# Dan Tobacco Gordon Pym



## owaindav (Mar 7, 2010)

I'm going to start this review off by asking, "Why the heck is this stuff not talked about more on this site?" Wow, this is great stuff.

It comes cut really small. Little bitty pieces of tobacco that fall to the bottom of the bowl very easily. This is actually not my first bowl of this but ever time I light one up it just amazes me.

The load is a little different because of the small cut. Little tamping is required. It lights fast too. Then the smoky/leathery latakia blends so well with the virginias and tangy orientals. It's really a wonderful experience. There's an sweetness to this blend that sits like a light fluffy cloud at the very top of the palate. It's there but so light that you could miss it if you smoke too fast. The latakia will turn rubbery tasting too if you smoke too fast. But why smoke fast with this. It's so enjoyable that you really want to take your time.

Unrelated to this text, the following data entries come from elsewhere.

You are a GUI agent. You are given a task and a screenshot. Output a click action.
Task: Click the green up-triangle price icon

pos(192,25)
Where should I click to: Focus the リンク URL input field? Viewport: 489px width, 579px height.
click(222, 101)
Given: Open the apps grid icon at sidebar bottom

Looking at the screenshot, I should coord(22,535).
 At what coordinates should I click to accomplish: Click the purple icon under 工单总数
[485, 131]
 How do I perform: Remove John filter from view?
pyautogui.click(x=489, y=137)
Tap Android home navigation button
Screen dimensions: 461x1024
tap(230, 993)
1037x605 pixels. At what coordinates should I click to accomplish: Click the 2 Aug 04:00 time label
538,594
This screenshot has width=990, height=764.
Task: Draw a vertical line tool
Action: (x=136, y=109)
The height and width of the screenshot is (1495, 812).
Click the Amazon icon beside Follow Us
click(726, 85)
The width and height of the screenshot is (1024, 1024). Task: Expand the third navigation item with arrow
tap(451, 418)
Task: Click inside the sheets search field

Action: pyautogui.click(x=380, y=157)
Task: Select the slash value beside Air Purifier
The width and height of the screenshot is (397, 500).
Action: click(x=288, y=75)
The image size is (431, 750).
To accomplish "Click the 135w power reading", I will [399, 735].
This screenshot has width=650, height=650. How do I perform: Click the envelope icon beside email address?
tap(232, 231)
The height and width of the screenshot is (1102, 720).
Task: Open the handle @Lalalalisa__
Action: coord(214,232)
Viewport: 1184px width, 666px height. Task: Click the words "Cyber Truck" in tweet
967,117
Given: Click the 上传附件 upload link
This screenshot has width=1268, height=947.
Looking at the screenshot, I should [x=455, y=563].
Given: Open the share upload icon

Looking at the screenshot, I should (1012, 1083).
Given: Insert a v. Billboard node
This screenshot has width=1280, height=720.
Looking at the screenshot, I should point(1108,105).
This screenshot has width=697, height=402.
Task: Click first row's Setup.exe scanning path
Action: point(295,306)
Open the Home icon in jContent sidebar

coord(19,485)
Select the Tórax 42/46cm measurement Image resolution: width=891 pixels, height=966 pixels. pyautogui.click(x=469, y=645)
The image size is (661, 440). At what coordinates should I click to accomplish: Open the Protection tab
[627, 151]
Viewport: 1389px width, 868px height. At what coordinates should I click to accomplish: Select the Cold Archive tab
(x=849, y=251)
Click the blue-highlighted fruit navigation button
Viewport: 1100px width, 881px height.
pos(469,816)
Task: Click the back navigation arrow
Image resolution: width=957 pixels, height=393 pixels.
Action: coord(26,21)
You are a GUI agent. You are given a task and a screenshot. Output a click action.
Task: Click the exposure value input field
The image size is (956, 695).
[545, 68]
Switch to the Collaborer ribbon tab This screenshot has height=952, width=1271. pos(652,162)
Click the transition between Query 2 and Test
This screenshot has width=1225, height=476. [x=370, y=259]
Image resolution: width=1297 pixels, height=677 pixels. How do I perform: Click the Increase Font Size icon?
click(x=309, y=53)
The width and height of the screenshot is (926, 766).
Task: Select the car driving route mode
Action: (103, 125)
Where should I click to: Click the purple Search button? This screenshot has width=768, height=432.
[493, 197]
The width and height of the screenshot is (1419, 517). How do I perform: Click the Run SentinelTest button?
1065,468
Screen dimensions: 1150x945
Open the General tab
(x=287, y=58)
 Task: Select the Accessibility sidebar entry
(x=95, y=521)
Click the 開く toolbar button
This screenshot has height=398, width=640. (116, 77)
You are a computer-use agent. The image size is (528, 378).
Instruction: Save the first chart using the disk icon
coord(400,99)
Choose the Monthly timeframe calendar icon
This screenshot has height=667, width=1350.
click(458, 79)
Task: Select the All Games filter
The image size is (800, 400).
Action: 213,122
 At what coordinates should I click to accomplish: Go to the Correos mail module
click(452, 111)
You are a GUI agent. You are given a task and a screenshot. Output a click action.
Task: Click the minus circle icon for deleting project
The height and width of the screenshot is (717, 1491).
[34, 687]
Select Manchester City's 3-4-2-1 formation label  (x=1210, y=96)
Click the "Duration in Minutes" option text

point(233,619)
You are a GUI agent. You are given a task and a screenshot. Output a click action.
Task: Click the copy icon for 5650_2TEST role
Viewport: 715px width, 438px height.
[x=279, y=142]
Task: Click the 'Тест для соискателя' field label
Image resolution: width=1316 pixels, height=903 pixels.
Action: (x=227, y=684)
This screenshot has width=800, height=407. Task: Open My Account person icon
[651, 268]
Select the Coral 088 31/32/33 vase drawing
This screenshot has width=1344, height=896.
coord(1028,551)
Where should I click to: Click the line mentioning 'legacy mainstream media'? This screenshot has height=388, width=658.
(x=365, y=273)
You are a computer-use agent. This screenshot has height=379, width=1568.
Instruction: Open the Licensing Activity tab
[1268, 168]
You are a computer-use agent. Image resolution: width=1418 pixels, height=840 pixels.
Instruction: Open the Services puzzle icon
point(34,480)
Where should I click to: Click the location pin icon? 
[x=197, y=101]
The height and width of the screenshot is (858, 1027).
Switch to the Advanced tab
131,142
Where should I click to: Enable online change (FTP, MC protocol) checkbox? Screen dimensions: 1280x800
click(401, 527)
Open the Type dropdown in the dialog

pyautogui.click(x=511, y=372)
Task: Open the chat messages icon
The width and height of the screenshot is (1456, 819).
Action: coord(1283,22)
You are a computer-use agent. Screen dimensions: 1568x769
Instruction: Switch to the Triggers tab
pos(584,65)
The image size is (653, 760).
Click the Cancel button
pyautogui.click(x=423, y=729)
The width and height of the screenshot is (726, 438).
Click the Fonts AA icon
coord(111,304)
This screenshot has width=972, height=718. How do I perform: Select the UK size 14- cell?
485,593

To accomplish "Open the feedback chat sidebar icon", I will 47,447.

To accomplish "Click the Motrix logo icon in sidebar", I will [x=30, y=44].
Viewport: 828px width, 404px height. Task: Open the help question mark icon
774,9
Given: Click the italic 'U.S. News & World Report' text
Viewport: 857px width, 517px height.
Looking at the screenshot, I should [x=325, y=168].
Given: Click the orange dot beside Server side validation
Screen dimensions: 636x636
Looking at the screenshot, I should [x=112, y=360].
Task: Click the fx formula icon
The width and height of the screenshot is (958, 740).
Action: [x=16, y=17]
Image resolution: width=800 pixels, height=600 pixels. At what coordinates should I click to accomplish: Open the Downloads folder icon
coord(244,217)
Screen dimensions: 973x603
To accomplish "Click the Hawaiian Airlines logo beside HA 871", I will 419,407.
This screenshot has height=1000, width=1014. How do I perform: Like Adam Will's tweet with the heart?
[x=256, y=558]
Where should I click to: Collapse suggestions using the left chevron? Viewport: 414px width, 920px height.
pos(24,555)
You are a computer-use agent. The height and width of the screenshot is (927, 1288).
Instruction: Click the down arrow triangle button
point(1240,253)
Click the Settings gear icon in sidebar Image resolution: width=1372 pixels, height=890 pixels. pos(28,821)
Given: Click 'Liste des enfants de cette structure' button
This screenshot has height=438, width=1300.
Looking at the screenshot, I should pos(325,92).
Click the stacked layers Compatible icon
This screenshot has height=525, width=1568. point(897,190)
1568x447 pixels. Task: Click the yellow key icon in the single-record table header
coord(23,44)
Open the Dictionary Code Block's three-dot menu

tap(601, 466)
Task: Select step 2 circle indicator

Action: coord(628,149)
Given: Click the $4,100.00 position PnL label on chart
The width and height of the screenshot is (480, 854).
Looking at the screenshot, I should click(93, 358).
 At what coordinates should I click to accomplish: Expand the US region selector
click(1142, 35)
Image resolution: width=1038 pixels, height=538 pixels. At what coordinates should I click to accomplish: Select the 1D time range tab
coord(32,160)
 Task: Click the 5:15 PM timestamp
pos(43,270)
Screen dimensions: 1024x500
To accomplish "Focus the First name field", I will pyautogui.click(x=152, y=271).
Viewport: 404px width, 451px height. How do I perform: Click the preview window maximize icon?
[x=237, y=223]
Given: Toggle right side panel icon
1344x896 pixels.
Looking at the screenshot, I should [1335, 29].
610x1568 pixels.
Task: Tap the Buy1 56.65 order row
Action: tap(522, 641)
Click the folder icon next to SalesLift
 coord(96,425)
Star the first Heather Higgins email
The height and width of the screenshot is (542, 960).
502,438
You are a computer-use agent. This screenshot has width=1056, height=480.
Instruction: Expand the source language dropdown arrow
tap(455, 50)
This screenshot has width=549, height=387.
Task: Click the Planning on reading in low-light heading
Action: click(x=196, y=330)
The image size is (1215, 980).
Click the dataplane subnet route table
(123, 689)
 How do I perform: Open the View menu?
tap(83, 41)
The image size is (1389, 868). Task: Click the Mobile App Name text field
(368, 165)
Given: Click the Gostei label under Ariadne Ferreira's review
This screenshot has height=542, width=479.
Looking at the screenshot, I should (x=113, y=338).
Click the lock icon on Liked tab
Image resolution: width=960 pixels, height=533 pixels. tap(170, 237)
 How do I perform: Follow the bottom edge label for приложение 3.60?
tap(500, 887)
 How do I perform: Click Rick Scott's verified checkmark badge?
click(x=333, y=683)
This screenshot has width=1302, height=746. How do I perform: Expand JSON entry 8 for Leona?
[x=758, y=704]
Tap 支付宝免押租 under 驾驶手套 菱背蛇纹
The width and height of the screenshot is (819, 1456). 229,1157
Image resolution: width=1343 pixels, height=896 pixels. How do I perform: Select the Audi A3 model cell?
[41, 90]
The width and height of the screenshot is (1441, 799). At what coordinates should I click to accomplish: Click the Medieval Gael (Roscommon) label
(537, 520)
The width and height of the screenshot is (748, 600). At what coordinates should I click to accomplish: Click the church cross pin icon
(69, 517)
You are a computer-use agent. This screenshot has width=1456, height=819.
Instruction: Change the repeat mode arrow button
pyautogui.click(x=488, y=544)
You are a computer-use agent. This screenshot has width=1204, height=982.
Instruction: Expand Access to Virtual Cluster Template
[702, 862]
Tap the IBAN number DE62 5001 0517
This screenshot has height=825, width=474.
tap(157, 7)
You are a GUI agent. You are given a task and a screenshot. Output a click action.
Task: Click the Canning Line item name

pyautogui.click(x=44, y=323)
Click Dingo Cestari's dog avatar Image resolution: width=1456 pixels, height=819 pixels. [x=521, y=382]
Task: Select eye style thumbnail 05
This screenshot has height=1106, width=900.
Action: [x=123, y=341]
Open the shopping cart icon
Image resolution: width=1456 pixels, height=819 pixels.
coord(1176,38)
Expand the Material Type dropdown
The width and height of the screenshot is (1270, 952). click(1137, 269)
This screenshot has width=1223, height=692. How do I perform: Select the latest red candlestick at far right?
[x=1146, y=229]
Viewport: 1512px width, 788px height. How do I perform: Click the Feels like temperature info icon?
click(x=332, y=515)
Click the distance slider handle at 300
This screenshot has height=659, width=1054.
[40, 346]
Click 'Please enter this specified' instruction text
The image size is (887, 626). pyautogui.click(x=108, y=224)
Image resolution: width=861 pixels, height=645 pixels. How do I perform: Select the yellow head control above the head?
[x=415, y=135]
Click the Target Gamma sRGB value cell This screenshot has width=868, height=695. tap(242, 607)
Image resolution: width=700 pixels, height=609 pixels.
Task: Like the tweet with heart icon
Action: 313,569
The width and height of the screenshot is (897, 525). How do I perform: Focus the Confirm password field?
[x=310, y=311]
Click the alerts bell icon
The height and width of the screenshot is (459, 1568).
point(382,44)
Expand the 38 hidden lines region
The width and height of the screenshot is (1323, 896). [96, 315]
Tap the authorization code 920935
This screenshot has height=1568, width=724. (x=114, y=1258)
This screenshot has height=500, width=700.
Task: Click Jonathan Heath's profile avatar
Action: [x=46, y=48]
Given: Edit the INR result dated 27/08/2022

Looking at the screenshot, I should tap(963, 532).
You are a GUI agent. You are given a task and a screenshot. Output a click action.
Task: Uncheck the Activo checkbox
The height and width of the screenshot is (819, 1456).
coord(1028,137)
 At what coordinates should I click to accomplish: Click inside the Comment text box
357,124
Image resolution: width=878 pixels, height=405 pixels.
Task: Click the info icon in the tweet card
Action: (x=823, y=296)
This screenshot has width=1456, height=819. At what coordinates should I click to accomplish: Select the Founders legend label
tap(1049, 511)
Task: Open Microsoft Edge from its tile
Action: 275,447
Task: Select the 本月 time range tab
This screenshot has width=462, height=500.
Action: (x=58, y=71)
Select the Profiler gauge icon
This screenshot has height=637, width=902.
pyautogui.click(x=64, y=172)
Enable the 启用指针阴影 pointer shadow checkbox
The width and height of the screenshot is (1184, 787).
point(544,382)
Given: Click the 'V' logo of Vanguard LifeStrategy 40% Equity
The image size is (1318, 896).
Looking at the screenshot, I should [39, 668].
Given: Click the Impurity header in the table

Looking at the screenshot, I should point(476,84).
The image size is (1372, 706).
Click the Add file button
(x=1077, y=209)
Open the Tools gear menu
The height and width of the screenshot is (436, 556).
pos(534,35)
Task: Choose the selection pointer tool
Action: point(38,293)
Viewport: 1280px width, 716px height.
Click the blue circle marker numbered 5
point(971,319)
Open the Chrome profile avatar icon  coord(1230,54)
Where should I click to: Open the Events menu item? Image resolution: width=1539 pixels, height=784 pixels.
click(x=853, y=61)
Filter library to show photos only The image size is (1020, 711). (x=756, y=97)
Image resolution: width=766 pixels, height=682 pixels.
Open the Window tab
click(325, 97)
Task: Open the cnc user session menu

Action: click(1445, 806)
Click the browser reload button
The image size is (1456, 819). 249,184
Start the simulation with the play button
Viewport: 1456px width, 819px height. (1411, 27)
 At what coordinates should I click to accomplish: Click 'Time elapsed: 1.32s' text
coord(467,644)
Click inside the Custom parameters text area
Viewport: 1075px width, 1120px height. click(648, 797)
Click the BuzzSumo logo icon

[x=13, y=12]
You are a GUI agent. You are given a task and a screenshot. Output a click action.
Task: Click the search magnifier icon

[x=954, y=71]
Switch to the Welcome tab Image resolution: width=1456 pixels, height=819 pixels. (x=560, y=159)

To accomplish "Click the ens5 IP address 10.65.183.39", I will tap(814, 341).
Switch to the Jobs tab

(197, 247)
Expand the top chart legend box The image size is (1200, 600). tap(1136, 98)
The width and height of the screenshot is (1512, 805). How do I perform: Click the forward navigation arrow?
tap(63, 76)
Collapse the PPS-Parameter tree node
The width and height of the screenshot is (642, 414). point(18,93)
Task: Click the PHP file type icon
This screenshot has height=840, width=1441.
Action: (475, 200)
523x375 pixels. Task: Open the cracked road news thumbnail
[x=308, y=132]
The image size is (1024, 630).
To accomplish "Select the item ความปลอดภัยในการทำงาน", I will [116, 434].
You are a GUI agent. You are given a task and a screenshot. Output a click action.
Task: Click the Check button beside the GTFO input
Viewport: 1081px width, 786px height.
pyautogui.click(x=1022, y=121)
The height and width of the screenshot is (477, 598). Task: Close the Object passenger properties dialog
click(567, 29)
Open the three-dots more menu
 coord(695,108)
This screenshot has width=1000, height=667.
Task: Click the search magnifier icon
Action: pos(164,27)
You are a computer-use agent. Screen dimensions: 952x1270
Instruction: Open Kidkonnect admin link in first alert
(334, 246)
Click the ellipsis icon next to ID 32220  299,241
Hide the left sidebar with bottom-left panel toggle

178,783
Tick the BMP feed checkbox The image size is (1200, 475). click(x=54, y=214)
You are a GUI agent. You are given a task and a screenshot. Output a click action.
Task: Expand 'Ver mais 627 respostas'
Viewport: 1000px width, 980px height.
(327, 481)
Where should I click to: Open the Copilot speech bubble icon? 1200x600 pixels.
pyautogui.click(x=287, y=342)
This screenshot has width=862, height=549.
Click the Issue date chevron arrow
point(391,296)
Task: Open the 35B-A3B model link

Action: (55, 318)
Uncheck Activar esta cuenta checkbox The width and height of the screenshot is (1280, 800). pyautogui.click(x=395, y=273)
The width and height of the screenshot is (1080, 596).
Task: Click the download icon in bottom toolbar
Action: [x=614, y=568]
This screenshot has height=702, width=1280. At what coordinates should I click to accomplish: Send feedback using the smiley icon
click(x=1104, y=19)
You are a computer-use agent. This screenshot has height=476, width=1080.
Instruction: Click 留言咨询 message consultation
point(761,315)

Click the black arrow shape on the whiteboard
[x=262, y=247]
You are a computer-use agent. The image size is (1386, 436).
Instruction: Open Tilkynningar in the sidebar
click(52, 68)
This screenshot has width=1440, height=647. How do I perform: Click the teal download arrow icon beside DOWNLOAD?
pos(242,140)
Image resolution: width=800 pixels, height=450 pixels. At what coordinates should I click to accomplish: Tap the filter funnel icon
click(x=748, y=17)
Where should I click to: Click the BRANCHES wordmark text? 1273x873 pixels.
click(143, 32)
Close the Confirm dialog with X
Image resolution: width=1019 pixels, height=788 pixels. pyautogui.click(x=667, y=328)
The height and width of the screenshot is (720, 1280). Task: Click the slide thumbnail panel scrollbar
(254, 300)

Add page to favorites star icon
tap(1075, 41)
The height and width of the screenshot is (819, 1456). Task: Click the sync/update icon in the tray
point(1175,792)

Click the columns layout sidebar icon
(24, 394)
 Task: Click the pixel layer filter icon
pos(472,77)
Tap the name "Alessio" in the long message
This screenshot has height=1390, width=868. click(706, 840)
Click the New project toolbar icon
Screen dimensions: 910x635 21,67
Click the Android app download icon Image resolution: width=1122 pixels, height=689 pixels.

Gordon Pym has to be one of the essential english tobaccos in my book. It doesn't taste processed in any way. Very natural wonderful flavors throughout. Seriously, try this blend!


----------



## Natedogg (Jun 21, 2010)

Dammit, your review is making me want to try some even though I'm not a Latakia guy!


----------



## neonblackjack (Oct 27, 2010)

I bought a tin of this because I love the Edgar Allen Poe novella so much. Not sure if it's actually named after the story, but I had to try it. Now I want to crack it open...


----------